Sebastien Slodtz (1655–1726) was a French sculptor, the father of a trio of brothers who helped shape official French sculpture between the Baroque and the Rococo. He was born at Antwerp and joined the Paris workshop of Francois Girardon, under whose direction he worked for the sculptural decor of Versailles and its gardens and for the Tuileries. Sebastien Slodtz was the outstanding sculptor to come out of Girardon's atelier (Souchal 1968).

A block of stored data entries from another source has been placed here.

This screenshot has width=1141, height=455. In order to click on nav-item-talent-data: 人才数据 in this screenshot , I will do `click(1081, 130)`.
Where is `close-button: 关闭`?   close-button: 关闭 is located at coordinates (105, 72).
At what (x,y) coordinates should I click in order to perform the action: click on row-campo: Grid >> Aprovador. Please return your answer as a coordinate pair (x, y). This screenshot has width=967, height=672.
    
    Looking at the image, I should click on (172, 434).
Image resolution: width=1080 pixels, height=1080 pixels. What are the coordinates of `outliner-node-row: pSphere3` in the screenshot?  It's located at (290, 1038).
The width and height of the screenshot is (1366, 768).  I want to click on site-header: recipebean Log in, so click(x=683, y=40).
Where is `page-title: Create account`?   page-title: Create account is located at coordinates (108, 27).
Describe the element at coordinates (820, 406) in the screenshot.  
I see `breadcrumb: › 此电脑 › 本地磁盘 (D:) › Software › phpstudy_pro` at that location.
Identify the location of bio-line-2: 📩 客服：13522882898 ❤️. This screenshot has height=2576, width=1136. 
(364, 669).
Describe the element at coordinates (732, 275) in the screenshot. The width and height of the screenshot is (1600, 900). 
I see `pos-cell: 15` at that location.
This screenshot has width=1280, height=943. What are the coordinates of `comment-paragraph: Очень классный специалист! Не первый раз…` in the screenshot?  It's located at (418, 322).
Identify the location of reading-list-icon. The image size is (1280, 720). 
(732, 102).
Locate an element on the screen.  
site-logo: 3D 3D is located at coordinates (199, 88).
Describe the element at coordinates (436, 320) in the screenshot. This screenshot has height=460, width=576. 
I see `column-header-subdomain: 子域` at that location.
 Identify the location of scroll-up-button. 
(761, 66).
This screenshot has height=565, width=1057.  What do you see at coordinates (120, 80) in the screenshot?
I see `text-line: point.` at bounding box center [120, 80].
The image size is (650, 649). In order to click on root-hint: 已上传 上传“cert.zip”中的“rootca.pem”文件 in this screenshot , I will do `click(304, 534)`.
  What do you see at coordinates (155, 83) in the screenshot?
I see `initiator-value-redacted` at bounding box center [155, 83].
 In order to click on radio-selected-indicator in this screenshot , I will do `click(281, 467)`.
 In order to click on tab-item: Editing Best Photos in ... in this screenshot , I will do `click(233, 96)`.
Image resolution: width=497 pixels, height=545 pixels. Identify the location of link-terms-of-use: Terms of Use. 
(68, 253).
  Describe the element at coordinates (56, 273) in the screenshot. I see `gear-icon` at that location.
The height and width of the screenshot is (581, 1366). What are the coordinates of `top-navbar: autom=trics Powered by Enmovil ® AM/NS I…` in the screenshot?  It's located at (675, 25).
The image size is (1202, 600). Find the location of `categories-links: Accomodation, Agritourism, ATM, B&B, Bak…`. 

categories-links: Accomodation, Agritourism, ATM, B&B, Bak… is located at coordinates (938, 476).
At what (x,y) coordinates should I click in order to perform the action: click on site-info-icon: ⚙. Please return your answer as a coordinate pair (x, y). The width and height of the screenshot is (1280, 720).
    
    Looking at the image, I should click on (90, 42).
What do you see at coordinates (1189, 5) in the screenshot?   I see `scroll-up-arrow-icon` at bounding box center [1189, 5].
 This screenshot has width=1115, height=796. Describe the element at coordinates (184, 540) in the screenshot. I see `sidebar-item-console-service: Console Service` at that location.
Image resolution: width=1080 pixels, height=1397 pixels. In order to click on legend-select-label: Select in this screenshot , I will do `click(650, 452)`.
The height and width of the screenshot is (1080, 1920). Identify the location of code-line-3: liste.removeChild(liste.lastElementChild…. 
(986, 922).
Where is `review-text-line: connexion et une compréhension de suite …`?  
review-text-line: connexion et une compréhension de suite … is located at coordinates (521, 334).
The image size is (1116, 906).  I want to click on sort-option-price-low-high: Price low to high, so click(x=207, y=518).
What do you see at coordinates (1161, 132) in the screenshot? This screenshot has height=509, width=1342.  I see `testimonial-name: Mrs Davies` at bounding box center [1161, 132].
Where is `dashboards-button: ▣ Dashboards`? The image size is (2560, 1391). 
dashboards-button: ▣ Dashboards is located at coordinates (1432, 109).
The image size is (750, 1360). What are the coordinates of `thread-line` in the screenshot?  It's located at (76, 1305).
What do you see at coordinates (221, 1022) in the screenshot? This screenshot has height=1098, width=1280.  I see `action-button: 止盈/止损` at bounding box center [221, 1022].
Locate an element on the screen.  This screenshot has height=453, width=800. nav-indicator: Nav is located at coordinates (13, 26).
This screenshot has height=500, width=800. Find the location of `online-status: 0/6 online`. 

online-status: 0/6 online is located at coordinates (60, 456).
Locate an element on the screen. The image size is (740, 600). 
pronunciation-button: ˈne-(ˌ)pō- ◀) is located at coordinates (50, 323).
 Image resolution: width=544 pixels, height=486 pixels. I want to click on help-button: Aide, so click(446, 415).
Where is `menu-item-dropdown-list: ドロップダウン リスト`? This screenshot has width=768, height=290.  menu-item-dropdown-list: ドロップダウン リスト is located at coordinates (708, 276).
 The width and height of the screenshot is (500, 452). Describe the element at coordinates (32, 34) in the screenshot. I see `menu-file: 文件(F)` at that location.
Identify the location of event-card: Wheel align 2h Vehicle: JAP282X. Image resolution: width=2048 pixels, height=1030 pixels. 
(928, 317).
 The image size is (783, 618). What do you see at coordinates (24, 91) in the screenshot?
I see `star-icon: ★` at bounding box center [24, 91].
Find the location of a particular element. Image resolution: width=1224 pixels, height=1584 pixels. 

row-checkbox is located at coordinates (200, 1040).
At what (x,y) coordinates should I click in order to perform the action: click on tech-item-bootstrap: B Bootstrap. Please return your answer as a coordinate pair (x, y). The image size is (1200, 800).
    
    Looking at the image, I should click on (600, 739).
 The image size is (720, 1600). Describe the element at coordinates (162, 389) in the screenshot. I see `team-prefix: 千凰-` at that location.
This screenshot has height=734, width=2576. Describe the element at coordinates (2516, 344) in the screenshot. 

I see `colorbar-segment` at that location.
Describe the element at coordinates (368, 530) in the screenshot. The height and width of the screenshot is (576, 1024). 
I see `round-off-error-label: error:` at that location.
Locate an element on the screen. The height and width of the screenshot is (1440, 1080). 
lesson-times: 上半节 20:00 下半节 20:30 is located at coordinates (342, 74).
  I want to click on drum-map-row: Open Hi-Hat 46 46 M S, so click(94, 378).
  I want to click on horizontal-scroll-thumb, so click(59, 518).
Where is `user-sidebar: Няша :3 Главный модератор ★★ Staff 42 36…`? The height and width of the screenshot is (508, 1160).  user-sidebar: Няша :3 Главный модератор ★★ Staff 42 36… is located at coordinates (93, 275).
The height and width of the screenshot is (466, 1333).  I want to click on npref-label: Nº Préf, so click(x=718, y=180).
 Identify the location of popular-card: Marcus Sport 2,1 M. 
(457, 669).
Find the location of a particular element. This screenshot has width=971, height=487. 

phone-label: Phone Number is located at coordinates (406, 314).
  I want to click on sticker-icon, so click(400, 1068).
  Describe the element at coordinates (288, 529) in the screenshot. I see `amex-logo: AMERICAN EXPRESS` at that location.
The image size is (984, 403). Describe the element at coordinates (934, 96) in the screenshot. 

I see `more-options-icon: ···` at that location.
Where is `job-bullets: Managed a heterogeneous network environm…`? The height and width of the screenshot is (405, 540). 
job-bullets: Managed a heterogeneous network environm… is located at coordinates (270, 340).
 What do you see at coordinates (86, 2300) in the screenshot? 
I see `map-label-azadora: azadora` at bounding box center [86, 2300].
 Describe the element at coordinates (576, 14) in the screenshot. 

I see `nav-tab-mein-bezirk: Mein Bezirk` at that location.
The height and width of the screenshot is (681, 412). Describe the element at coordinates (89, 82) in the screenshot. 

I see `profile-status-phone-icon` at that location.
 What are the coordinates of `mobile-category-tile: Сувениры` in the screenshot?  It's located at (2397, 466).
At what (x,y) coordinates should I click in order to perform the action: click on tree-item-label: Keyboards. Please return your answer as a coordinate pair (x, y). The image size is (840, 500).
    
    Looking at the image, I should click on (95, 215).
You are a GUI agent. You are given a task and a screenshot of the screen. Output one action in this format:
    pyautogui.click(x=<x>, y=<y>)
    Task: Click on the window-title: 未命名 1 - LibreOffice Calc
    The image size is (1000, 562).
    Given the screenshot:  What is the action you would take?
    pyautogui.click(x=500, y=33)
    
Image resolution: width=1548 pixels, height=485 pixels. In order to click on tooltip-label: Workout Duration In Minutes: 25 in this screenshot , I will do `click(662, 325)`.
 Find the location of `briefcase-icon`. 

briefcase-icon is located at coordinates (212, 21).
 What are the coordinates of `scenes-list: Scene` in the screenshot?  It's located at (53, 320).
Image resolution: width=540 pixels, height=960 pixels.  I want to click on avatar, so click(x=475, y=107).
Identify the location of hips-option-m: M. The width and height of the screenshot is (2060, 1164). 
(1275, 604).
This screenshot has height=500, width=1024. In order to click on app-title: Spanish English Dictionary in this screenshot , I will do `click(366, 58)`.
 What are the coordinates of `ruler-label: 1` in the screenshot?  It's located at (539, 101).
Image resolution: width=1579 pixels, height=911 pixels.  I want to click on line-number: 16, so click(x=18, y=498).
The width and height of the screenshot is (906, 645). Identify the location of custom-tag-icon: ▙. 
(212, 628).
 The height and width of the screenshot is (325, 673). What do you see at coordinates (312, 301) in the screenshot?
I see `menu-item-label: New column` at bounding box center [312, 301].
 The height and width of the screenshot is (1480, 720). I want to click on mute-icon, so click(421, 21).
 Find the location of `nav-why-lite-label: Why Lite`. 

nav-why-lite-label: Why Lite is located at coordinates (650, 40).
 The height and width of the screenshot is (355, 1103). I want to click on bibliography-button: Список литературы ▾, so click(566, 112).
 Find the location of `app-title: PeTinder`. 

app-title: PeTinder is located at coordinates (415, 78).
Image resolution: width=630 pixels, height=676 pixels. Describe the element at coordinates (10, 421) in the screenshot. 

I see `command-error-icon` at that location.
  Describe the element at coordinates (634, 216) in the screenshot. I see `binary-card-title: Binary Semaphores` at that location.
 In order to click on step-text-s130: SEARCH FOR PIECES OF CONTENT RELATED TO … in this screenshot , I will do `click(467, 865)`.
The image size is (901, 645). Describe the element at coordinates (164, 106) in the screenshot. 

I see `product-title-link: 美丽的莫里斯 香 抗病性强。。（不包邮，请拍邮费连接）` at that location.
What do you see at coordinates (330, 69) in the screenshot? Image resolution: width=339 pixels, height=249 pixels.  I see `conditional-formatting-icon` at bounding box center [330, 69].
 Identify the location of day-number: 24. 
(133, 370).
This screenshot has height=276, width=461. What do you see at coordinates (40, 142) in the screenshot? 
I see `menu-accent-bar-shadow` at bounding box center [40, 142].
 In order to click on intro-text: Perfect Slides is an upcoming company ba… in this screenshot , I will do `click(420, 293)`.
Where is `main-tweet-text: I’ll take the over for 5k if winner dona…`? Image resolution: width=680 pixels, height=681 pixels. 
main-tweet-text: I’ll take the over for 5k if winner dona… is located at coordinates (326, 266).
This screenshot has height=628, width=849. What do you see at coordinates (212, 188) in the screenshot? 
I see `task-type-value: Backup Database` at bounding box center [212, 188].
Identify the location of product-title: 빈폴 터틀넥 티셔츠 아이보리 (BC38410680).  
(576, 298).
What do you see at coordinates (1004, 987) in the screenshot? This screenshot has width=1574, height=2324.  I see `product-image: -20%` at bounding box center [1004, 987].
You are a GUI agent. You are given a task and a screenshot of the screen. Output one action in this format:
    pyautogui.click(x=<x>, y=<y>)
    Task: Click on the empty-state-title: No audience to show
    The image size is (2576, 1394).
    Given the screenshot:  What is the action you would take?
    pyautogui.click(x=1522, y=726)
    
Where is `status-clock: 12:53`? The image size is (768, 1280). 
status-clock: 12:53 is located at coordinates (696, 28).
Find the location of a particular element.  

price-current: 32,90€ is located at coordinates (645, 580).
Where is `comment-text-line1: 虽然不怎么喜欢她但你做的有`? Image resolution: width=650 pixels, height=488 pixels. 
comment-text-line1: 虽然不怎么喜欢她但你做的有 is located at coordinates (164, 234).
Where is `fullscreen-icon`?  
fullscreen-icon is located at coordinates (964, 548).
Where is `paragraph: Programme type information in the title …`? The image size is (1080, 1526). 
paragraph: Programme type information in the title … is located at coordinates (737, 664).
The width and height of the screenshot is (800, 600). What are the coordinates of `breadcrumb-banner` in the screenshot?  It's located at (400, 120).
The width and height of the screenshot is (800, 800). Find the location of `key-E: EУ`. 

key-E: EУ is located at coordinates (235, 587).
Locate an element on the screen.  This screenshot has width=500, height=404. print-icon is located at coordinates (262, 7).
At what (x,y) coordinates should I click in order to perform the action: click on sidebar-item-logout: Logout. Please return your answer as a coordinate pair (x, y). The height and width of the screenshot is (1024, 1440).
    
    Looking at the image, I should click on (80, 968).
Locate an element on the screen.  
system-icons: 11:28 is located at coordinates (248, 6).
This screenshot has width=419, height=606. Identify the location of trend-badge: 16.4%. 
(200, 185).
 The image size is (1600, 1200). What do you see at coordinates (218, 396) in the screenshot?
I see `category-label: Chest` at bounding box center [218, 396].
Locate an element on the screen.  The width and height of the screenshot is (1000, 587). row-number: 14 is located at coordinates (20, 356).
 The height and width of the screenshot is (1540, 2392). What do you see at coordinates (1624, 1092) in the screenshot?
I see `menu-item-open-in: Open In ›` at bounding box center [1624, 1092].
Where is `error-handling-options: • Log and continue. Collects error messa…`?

He held the post of Dessinateur de la Chambre et du Cabinet de Sa Majeste, a post that two of his sons filled after him.

Sebastien Slodtz is best known for his Aristaeus fettering Proteus, begun in 1688, installed in 1714 in the Bassin d'Apollon on the grand terrace at Versailles, where it remains. His other chief works were the Hannibal Barca counting the rings of the Roman knights killed at the Battle of Cannae (illustration) for the Allee du Roi, which was designed as a pendant for Nicolas Coustou's Julius Caesar and for which Girardon provided a terracotta maquette a statue of St Ambrose in the Dome des Invalides, and a bas-relief Saint Louis sending missionaries to India. Other works were provided for the Chateau de Marly, such as the marble Vertumnus for the Cascade and sculptures for the Val-de-Grace.

His sons, notably Rene-Michel Slodtz (1705–64) called Michelange, the only great sculptor among the Slodtz, according to Francois Souchal, but also his two brothers, who worked in partnership largely for the ephemeral royal and princely occasions overseen by the department of the Menus Plaisirs: the designer-decorator Sebastien-Antoine (1695–1754) and the sculptor Paul-Ambroise (1702–58), who was the only one of the three to be accepted in the Academie royale de peinture et de sculpture. Their lively, dashing drawings cannot be told apart, even by specialists.

Among the pupils of Sebastien Slodtz was Pierre de L’Estache.